The issues raised by Timo Niroma (CCNet 18 Jul) are also covered in
detail in the July issue of Scientific American:
Where Are They? http://www.sciam.com/2000/0700issue/0700crawford.html

On the subject of the 'Chandler Wobble', it would be interesting to
work out the magnitude of wobble created by a well-placed large NEO
impact. I suppose it is not much (given the huge difference in mass)
but it seems that the various wobbles (from whatever cause) are now
being measured to a high degree of accuracy. In his book Cosmos, Carl
Sagan mentioned the possibility that the Moon might be ringing like a
bell after the impact that generated the 20km crater Giordano Bruno so
a wobble is not out of the question. See
http://www1.tpgi.com.au/users/tps-seti/spacegd2.html#bruno for links on
this highly speculative event. (but the NASA links have vanished!)

regards
Michael Paine

============
(9) UNIVERSE IS STILL IN ITS INFANCY

From Jens Kieffer-Olsen <dstdba@post4.tele.dk>

In CCNet, 18 July 2000 Timo Niroma wrote:

> Where was I. One planet in one galaxy per a million galaxies?
> After all, it seems that we probably really are not alone. But the
> others are far, too far our imagination to grasp it. But they are
> there. The Universe is so huge, they got to be. But hopelessly far
> to be reachable or us to be observed by them.

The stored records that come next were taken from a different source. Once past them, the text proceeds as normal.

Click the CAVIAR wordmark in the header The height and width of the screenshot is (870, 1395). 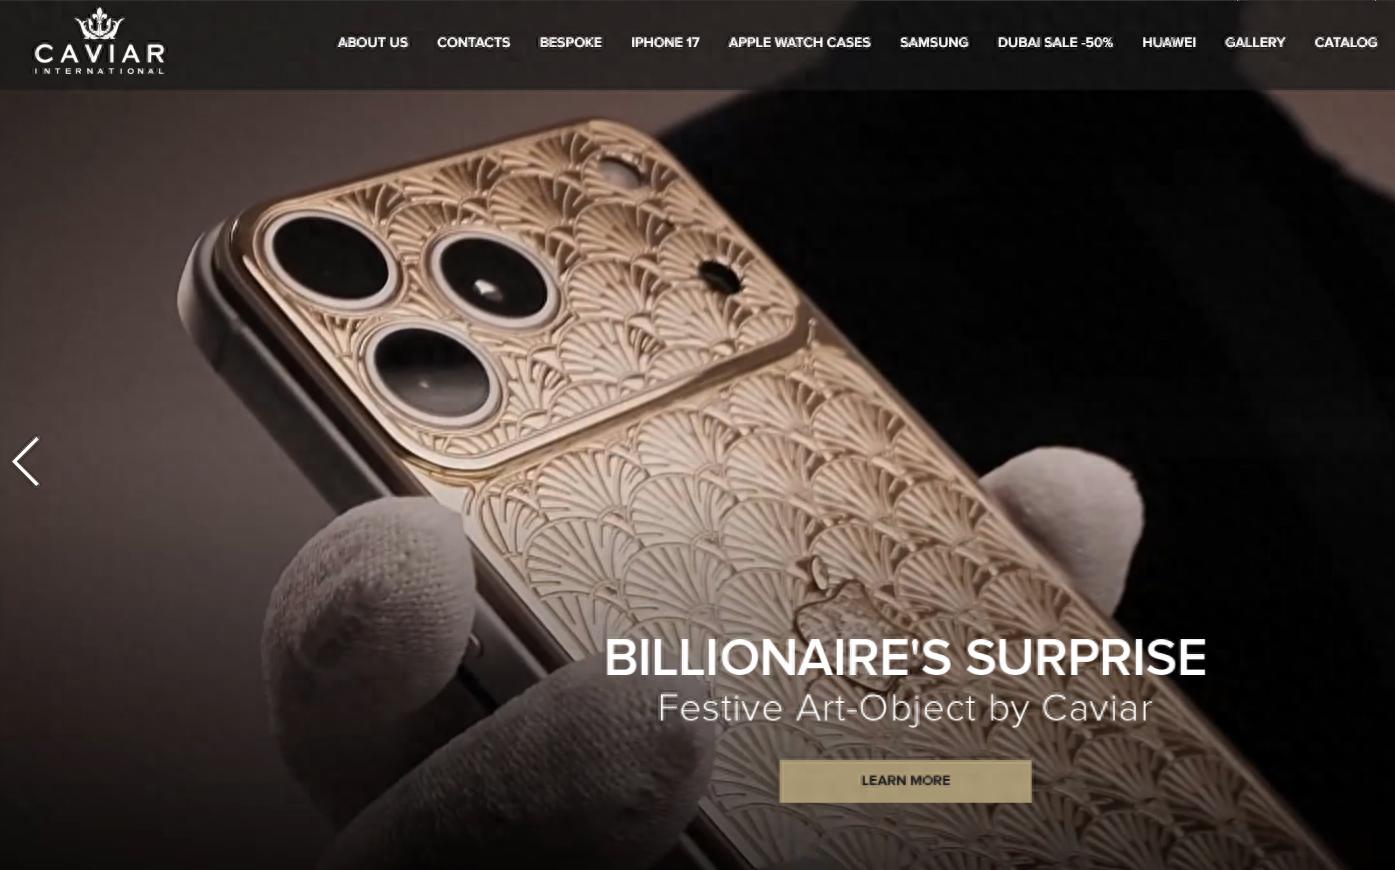pyautogui.click(x=99, y=53)
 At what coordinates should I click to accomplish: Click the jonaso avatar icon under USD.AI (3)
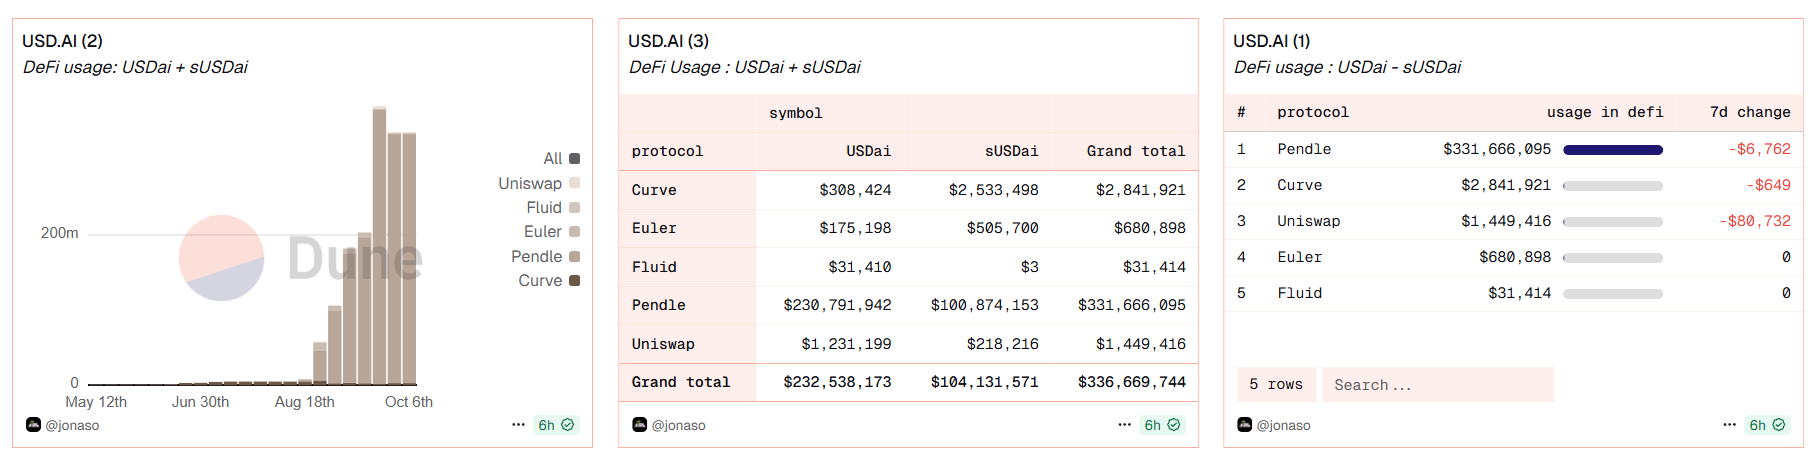point(639,425)
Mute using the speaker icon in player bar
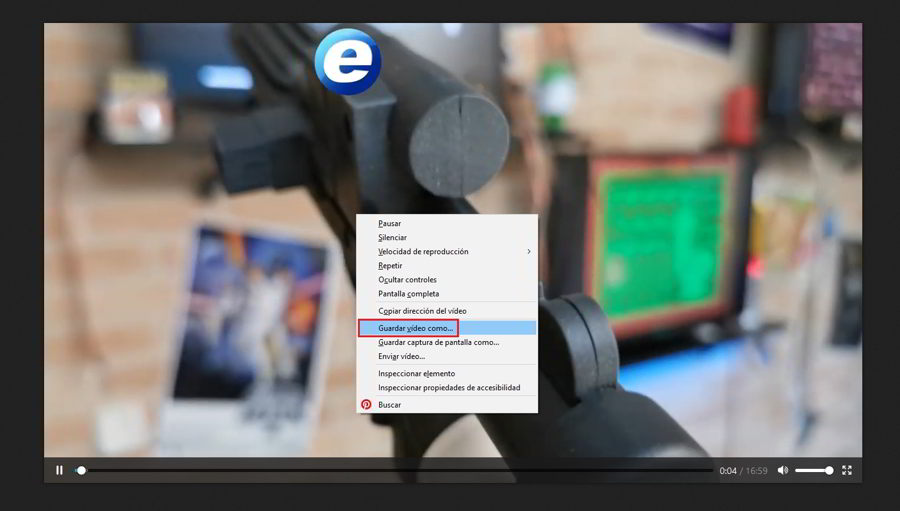Image resolution: width=900 pixels, height=511 pixels. tap(783, 470)
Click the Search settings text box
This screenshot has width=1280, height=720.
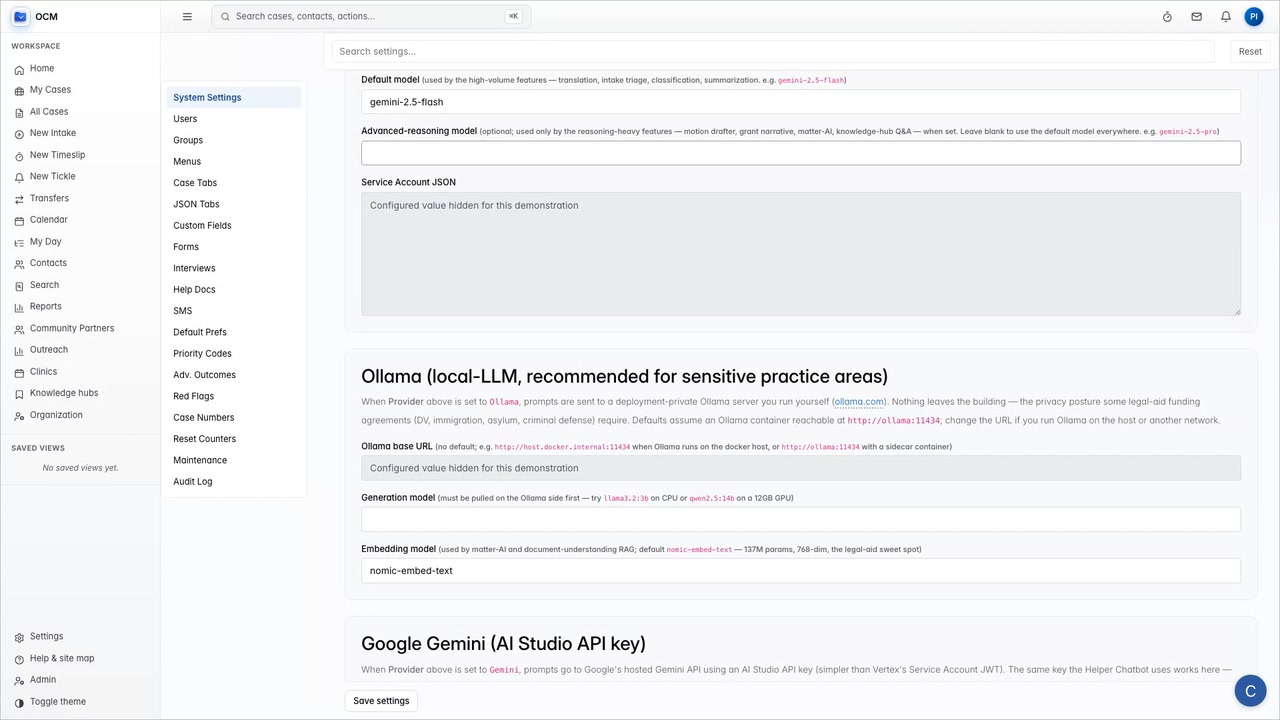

For one thing the present incarnation of the Universe is v_e_r_y young,
maybe 15 billion years. Second or third generation stars take time to
emerge, but are necessary for iron-ball planets such as Earth to form.

In other words there is a high probability that our civilization is as
fast off the starting block as they come, and therefore we have no
predecessors who could have left us their card.

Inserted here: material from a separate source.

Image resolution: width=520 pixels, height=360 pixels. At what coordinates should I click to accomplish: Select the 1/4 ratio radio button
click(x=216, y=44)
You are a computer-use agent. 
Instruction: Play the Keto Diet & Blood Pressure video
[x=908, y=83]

Even the most pessimistic among cosmologists expect the Universe to
last for trillions of years, so let's not despair at the thought that
right now we may have no intragalactical neighbours to quarrel with!

--
Jens Kieffer-Olsen
Slagelse, Denmark

=================
(10) U.S. MISSILE DEFENSE IS RUBBISH

Alasdair Beal <A.Beal@btinternet.com>

Dear Benny,

Re: IRAN'S MISSILE TEST UNDERSCORES U.S. POSITION ON MISSILE DEFENSE?

How does Iran developing a missile with an 800 mile range justify the
USA developing an anti-ballistic missile system (in breach of the
Anti-Ballistic Missile Treaty) for its own territory over 5,000 miles
away? I am pretty broad minded but I'm not sure that rubbish like
really merits space on CCNET.

Yours,
Alasdair Beal

==============
(11) JERRY POURNELLE ON STRATEGIC DEFENSES

From Intellectual Capital, 20 July 2000
http://intellectualcapital.com/issues/issue393/item10122.asp

Strategic Defenses
by Dr. Jerry Pournelle
 
As often noted, one problem with the National Missile Defense (NMD)
debate is that most Americans think we already have it. If you ask the
average man in the street how many ICBMs aimed at their city we could
intercept if we knew when and where they would be launched, the answers
vary from a few to some to all; few give the right answer, which is
zero.

The only reason we do not have strategic missile defenses is that our
political leaders do not want them.

Yet some sort of NMD system is strategically, morally and
constitutionally necessary. It is also economically and technologically
feasible. I made the case, along with Stefan T. Possony and Francis X.
Kane, in 1969 in our book, The Strategy of Technology. Since that time
both the technological and economic factors have gotten much better for
defenses. The moral and constitutional arguments are unchanged.

The constitutional and moral arguments for a strategic defense system
are simply stated. Our present arms policy is based on retaliation: If
you kill any of us with nuclear missiles, we will destroy you. You kill
us, and we will kill you back -- cities, civilians, children and all.
The doctrine is called Mutual Assured Destruction (MAD) strategy, and it
has been the official policy of the United States since Robert McNamara
was secretary of defense in the 1960s.

Without strategic-defense capability, MAD is all we have, but surely it
is nothing to be proud of. The Constitution says the United States
should "provide for the common defense," not for the common destruction.
If mutual destruction is the only possible course, you take it, but as a
moral country we need to develop other capabilities. Leaving only one
option -- a repulsive one -- is itself an immoral action.